For the fourth time, Auburn got out to a substantial lead against an SEC opponent, this time holding Vanderbilt scoreless for six minutes and going up 20-11. For the third time, that lead didn't hold up. Truth is, it even happened in the victory over Alabama. Auburn led 53-43, only to see Alabama score 13 points to take the lead.

The Tigers play defense as well as anyone--tenacious, clawing, in-your-face defense. They just can't score consistently enough to take advantage of it. When the hour grows late, if Marquis Daniels doesn't make a big play, it doesn't get made. He hit a crucial three-pointer to tie the game with Alabama. Against Vanderbilt, he missed.

Live by the jump shot. Die by the jump shot.

So what's the problem?

Though some might suggest otherwise, it isn't coaching. It wasn't so long ago that Cliff Ellis was national Coach of the Year after leading Auburn to its first SEC championship in 40 years. It's not lack of talent. Auburn's athleticism is the equal of anyone in the league.

Youth is part of the problem. Consistency comes with age and experience. But you can't explain it all away with youth, either. Auburn has enough veterans--Daniels, Adam Harrington, Davis, Mack McGadney, Lincoln Glass.

I don't claim to know the answer. I don't claim to know why Auburn players, many of them who have proved in the past they can make free throws, are maybe the worst free throw shooting team since ole James Naismith nailed up that first peach basket. I don't know why the Tigers are so often so good early and so often so helpless late.
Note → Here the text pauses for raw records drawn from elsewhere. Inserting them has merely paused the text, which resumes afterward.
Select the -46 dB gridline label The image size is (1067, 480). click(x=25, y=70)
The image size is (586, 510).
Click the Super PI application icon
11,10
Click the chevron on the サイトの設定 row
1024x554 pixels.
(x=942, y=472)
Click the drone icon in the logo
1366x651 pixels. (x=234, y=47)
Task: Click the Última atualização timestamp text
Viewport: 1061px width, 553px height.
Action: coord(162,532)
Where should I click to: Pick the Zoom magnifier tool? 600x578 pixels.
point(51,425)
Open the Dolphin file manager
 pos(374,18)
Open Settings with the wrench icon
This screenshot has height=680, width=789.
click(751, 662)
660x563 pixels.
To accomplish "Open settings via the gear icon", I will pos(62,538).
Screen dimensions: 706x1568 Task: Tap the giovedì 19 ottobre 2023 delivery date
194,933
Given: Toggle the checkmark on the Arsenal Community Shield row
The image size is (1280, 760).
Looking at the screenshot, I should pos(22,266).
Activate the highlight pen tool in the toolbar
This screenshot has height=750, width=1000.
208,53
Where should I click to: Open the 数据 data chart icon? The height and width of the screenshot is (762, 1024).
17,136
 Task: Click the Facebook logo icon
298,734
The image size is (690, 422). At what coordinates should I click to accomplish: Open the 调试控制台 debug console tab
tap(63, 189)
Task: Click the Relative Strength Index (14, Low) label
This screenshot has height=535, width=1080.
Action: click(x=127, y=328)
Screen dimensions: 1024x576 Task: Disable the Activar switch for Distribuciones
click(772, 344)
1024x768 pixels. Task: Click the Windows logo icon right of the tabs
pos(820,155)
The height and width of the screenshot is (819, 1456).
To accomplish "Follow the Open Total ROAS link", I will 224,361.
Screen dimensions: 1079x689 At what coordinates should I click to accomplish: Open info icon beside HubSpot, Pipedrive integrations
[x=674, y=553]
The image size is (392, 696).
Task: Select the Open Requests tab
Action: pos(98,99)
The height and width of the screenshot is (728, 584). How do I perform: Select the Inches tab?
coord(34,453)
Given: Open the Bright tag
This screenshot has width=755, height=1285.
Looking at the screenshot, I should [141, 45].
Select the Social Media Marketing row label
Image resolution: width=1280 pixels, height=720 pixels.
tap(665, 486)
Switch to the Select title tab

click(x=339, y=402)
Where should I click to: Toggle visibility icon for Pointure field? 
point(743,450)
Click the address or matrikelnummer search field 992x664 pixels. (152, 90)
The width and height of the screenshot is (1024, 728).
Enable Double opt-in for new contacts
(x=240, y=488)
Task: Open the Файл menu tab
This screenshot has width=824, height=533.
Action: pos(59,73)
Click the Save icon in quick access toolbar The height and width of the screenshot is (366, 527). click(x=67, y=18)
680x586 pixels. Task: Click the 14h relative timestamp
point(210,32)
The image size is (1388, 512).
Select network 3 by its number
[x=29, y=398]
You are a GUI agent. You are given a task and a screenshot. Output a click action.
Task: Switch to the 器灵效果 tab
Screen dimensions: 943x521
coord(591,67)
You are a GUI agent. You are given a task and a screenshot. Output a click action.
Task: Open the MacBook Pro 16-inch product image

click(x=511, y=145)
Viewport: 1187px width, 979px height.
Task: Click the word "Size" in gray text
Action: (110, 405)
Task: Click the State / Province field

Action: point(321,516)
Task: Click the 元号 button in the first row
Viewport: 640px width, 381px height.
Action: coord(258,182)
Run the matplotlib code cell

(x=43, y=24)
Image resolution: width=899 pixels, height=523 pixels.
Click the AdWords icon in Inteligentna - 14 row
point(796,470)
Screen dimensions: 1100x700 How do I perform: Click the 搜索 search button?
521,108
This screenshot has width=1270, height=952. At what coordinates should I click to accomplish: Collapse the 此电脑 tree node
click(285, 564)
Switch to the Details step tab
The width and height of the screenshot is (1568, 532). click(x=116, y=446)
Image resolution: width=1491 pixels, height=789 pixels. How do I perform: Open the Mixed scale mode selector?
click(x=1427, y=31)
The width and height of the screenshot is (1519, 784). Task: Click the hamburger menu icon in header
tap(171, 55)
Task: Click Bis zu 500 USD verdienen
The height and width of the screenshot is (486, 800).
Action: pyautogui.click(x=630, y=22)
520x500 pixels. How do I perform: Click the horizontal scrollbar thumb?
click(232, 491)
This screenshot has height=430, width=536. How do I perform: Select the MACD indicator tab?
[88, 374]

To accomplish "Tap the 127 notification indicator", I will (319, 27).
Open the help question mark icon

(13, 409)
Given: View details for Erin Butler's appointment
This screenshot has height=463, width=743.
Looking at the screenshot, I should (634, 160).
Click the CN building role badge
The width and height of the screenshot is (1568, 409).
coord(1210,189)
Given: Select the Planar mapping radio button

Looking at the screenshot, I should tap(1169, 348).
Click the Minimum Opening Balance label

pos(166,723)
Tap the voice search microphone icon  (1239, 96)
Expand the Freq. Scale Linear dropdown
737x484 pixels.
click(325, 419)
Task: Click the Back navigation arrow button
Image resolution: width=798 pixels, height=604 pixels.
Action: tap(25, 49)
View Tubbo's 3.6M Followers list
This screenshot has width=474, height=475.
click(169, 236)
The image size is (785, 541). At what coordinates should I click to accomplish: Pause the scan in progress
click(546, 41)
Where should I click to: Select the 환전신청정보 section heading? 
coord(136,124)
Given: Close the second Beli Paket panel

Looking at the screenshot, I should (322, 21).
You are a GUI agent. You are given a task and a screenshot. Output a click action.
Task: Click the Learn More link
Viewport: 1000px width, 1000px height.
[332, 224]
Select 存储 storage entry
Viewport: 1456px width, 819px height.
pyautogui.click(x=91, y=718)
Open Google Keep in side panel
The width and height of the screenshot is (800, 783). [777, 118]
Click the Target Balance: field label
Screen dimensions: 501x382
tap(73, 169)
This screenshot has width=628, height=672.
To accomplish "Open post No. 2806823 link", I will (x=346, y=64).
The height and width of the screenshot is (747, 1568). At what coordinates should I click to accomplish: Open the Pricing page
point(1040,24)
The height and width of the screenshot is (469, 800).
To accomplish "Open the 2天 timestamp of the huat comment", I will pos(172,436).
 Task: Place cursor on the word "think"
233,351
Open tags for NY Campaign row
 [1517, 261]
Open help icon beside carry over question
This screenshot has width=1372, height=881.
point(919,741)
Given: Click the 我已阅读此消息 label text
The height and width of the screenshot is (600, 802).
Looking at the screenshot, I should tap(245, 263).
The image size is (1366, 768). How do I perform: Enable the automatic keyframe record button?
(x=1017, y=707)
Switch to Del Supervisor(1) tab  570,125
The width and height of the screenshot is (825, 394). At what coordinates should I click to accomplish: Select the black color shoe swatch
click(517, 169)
I do know this: With a 1-3 record and games at LSU, against Kentucky at home and at Tennessee dead ahead, things look rather bleak. A 1-6 record seems possible if not probable.

There is enough talent on this Auburn team to assure a bright future. But of more concern is the present. From where I sit, this Auburn season looks to be in danger of coming apart. Even an NIT bid might be a long shot.

That could all change with a victory at LSU on Saturday. Make a few free throws, hit some big shots and everybody will feel good again. Maybe it will happen, but much better Auburn teams than this one have found trouble against weaker LSU teams than this one in Baton Rouge. This time, a season could hang in the balance.


When Paul Rhoads left Auburn to return to Pittsburgh last Saturday, he had taken Auburn's defensive coordinator's job. You can mark that down.

It was when he got back to Pittsburgh and talked with coaches, administrators and players that he decided to stay with the Panthers. Word is he was promised he'd be the next head coach. Whether that's true or not, he made a puzzling decision.

The Auburn job is better in every way--pay, prestige, facilities, conference. You name it, Auburn has more of it than Pittsburgh. But Rhoads didn't come and the search goes on. Auburn coach Tommy Tuberville is concentrating on recruiting this week, but he says he plans to have a defensive coordinator in place before signing day on Feb. 6.


Auburn swimmer Maggie Bowen was recently named Athlete of the Year for Mississippi, her home state. That's a neat honor for a neat person.

Bowen is the epitome of a student athlete--a championship competitor, a championship student and a championship person. She has done herself and her family proud.